* _PASSAGE TO READ_:
○ ○ ○ ○ ○ ○ ○
In the early ’70s he moved in with a roommate on W. 16th St. between Seventh and Eighth Aves. in Chelsea. Because of his economic situation, he applied for an apartment in NYCHA’s Elliott-Chelsea Houses. He moved there in November 1978.
Soon after moving to W. 16th St., Stockman became a volunteer at the Chelsea Neighborhood Clinic, a free storefront clinic on Eighth Ave. between 19th and 20th Sts. “At the time,” recalls Stockman, “there were very few medical services [other than private doctors’ offices] in Chelsea.” Everyone, even the doctors and nurses, was a volunteer, and most of the patients were working-class people. Stockman became part of a group of close friends who continued to meet for many years. As the idealistic1960s receded further into the past, the clinic found it harder and harder to attract volunteers, and it closed around 1980. “It was time to move on,” says Stockman.
○ ○ ○ ○ ○ ○ ○
* _THE DATA_:
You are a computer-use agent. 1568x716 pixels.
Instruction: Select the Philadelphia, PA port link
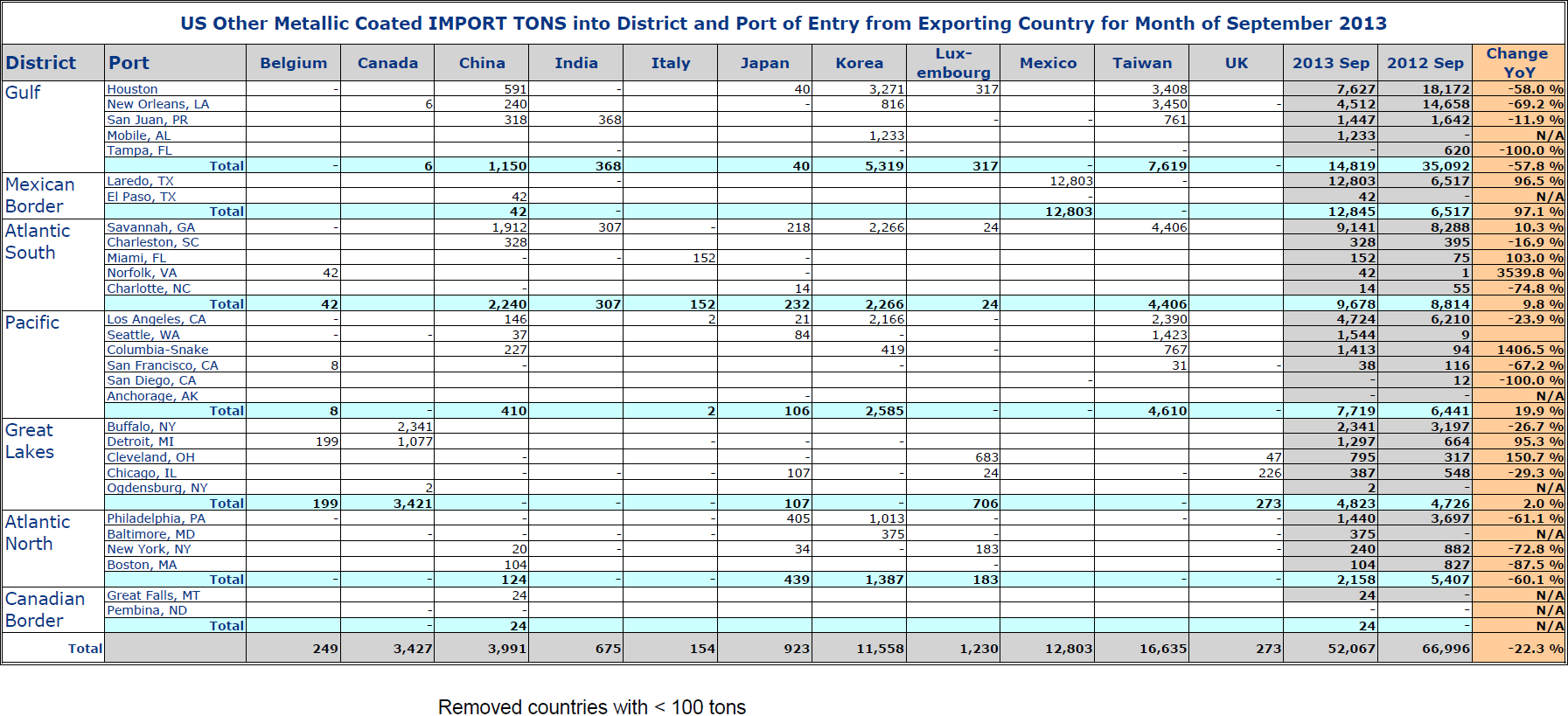[156, 518]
○ ○ ○ ○ ○ ○ ○
* _PROBLEM 1_:
Print the Chelsea passage from "In the early" down to "in November 1978.".
* _PROBLEM 2_:
List every time reference in the Chelsea passage that names a decade, a year, or a month and year.

* _REPLY 1_:
In the early ’70s he moved in with a roommate on W. 16th St. between Seventh and Eighth Aves. in Chelsea. Because of his economic situation, he applied for an apartment in NYCHA’s Elliott-Chelsea Houses. He moved there in November 1978.

* _REPLY 2_:
- the early ’70s
- November 1978
- the 1960s
- around 1980